Un uomo di circa 80 chilogrammi potrebbe rimanere sotto il limite legale con 3-4 bicchieri di vino da 125 ml; una donna di 60 chili, invece, potrebbe raggiungere il limite con soli 2-3 bicchieri. Ma restano stime sono indicative, se si deve guidare meglio non bere proprio
Le nuove norme del Codice della Strada, in vigore da sabato scorso, stanno facendo molto discutere.
Anche perché tra le principali novità spiccano il ritiro immediato della patente per chi guida in stato di ebbrezza o sotto l’effetto di sostanze stupefacenti. E le sanzioni per guida in stato di ebbrezza sono state inasprite.
Il dubbio e la paura sono che anche un solo bicchiere di vino consumato a pranzo dai parenti possa costare coro.
In molti si chiedono quanti bicchieri di vino si possono bere per non sforare i limiti?
Innanzitutto, dipende da vari fattori personali, come peso corporeo, sesso, metabolismo e presenza di cibo nello stomaco.
Un uomo di circa 80 chilogrammi potrebbe rimanere sotto il limite legale con 3-4 bicchieri di vino da 125 ml, a patto che abbia mangiato.
Una donna di 60 chili, invece, potrebbe raggiungere il limite con soli 2-3 bicchieri.
Bere a stomaco vuoto accelera l’assorbimento dell’alcol e aumenta rapidamente il tasso alcolemico, rendendo più facile superare i limiti.
È importante considerare anche la gradazione alcolica: un vino rosso corposo con contenuto alcolico superiore ai 12 gradi, aumenta il rischio di superare il limite anche con un solo bicchiere.
Stime, queste, solo indicative.
In generale un bicchiere di vino o una lattina di birra potrebbero non superare il limite, soprattutto se consumati a stomaco pieno.
È importante sapere che anche mantenendosi sotto il limite, i rischi alla guida possono permanere, come dimostrato da studi recenti.
Bere e mettersi alla guida comporta rischi significativi, anche se si è sotto i limiti legali.
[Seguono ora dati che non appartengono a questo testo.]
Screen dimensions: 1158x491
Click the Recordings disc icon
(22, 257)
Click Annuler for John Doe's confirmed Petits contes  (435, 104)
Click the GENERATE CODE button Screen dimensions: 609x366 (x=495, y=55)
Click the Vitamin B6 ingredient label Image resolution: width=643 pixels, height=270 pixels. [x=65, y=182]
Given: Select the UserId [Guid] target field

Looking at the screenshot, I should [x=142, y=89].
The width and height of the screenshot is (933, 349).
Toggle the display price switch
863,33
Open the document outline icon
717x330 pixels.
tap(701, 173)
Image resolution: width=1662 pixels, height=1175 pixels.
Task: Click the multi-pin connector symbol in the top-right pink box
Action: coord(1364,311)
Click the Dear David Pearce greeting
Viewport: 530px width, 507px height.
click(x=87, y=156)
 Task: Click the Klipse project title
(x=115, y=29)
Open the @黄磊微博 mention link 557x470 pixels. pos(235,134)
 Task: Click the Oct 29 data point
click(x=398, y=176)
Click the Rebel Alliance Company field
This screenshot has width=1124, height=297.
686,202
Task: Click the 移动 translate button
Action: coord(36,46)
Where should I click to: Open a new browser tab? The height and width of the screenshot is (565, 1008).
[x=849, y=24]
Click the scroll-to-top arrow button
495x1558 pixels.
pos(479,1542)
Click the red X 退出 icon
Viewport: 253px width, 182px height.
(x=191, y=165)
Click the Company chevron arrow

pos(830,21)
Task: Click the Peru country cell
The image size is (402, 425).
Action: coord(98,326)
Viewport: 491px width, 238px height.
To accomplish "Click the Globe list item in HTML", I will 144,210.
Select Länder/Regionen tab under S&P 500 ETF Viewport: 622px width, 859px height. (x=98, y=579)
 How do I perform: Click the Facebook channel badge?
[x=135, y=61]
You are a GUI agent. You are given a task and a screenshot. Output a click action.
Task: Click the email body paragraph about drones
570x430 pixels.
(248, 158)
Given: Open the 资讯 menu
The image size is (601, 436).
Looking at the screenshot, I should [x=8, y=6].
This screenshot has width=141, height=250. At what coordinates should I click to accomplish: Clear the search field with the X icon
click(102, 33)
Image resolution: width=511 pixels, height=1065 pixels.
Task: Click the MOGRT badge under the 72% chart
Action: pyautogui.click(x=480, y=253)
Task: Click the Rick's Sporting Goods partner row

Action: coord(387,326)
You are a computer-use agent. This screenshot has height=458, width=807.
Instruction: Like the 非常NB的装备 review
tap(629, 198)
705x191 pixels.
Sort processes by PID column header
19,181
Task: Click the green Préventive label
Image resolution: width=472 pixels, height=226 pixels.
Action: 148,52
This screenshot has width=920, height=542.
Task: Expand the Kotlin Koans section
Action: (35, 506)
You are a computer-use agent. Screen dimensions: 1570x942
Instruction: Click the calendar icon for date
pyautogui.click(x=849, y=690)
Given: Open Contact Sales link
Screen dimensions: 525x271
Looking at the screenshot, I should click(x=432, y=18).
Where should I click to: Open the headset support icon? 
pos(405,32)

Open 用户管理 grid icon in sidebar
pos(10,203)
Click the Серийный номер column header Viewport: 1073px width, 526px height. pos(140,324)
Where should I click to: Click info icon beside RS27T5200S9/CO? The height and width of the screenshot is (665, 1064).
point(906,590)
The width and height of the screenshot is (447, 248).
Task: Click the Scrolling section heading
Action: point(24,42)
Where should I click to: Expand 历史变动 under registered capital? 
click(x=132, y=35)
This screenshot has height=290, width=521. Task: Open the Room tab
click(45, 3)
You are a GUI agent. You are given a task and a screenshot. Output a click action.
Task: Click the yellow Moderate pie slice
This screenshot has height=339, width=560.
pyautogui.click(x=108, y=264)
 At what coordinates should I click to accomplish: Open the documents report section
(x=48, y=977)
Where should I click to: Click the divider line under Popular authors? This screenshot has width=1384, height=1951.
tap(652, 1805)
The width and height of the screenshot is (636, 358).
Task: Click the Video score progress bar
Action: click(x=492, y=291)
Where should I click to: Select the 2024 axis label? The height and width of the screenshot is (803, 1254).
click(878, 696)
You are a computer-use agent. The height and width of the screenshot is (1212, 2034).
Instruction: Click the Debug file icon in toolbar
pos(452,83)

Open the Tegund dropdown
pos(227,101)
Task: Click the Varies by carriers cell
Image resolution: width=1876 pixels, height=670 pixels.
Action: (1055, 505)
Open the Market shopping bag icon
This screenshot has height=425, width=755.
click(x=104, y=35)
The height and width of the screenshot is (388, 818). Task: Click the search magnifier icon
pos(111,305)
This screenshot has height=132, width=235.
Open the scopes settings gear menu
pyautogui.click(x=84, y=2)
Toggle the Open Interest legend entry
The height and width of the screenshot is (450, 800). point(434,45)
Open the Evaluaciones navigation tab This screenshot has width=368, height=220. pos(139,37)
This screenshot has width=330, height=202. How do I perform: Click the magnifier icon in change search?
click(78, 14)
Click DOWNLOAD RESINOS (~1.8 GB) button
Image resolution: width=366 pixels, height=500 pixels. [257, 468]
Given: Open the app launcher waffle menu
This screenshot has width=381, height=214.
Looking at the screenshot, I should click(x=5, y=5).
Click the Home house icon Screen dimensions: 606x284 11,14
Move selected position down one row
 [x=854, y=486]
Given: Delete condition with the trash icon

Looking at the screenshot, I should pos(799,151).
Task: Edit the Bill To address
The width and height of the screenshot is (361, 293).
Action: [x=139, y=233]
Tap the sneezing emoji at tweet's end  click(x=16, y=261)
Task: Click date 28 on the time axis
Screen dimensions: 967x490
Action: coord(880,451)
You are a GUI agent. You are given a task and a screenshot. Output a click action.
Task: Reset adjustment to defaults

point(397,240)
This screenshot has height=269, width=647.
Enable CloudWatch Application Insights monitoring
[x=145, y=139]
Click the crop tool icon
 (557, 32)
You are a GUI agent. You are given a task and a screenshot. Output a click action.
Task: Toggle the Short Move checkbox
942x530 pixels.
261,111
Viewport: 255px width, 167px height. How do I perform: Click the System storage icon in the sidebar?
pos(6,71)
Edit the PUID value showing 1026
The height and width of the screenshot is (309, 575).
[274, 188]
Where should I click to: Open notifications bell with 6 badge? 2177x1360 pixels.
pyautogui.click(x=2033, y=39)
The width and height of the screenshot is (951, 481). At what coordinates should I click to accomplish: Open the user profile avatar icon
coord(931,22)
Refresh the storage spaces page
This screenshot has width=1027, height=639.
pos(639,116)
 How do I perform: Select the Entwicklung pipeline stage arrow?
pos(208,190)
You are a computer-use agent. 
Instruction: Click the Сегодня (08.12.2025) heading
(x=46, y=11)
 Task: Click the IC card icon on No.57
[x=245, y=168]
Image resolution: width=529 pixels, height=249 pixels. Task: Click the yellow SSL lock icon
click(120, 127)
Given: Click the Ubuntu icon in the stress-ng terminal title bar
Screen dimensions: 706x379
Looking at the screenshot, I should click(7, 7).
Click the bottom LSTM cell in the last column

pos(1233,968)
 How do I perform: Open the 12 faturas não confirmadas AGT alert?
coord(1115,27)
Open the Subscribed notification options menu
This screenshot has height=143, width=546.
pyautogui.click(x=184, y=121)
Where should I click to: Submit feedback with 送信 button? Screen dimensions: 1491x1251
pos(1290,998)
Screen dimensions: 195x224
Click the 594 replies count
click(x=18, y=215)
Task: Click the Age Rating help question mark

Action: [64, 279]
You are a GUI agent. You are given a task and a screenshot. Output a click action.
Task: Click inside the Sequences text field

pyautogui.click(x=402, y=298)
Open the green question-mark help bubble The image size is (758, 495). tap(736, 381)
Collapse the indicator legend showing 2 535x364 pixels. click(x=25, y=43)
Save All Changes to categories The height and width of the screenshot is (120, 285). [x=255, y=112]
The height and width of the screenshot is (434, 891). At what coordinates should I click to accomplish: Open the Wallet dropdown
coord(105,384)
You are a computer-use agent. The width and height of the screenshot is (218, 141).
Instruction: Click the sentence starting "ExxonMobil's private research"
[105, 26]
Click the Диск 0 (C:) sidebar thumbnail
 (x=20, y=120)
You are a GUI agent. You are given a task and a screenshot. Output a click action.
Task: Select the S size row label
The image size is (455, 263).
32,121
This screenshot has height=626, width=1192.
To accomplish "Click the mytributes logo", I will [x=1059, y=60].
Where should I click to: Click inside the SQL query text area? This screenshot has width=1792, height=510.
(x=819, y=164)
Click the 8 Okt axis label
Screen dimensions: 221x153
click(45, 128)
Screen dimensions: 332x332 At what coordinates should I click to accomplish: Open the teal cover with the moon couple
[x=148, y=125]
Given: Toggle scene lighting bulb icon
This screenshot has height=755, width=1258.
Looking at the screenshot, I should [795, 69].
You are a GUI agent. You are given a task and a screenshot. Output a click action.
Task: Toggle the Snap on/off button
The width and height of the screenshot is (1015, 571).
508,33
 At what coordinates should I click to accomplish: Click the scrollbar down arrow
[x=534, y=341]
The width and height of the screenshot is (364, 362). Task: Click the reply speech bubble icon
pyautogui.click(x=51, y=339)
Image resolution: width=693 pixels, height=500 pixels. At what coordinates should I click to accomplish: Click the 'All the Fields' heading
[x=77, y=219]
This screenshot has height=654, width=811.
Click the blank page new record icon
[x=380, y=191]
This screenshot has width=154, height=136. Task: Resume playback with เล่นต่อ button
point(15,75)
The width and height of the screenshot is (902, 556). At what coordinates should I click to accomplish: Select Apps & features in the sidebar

Già a 0,8 g/L, si osservano difficoltà motorie, rallentamenti nei riflessi e una visione alterata, aumentando il rischio di incidenti.
Con un tasso alcolemico superiore a 1,5 g/L, si possono verificare confusione, perdita di equilibrio e, nei casi più gravi, perdita di coscienza.
Se il tasso alcolemico supera i 2,5 g/L, il rischio di avvelenamento del sangue può portare a coma e arresto cardio-respiratorio.
Inoltre, non tutti gli alcolici hanno lo stesso effetto.
Un bicchiere di vino rosso, come detto, può contenere tra i 10 e i 12 grammi di alcol, mentre una birra da 330 ml arriva a circa 13 grammi e i superalcolici possono superare queste quantità in una singola dose.
La metabolizzazione dell’alcol varia da persona a persona e, per chi ha una bassa tolleranza o pesa poco, anche un singolo bicchiere potrebbe essere eccessivo.
Anche il tempo necessario per smaltire l’alcol varia in base a numerosi fattori, come il peso, il sesso, il metabolismo e la quantità di alcol consumato.
In media, il corpo elimina circa 0,1-0,2 g/L di alcol ogni ora.
Quindi, ad esempio, un bicchiere di vino (125 ml) richiede circa 1-1,5 ore per essere metabolizzato.
Per una birra o un bicchierino di superalcolico, invece, potrebbero essere necessarie 1,5-2 ore.
Se il tasso alcolemico è più alto, ad esempio 0,8 g/L, potrebbero essere necessarie 4-8 ore per tornare a un livello di zero.
La regola più sicura, quindi resta solo una: se guidi, non bere.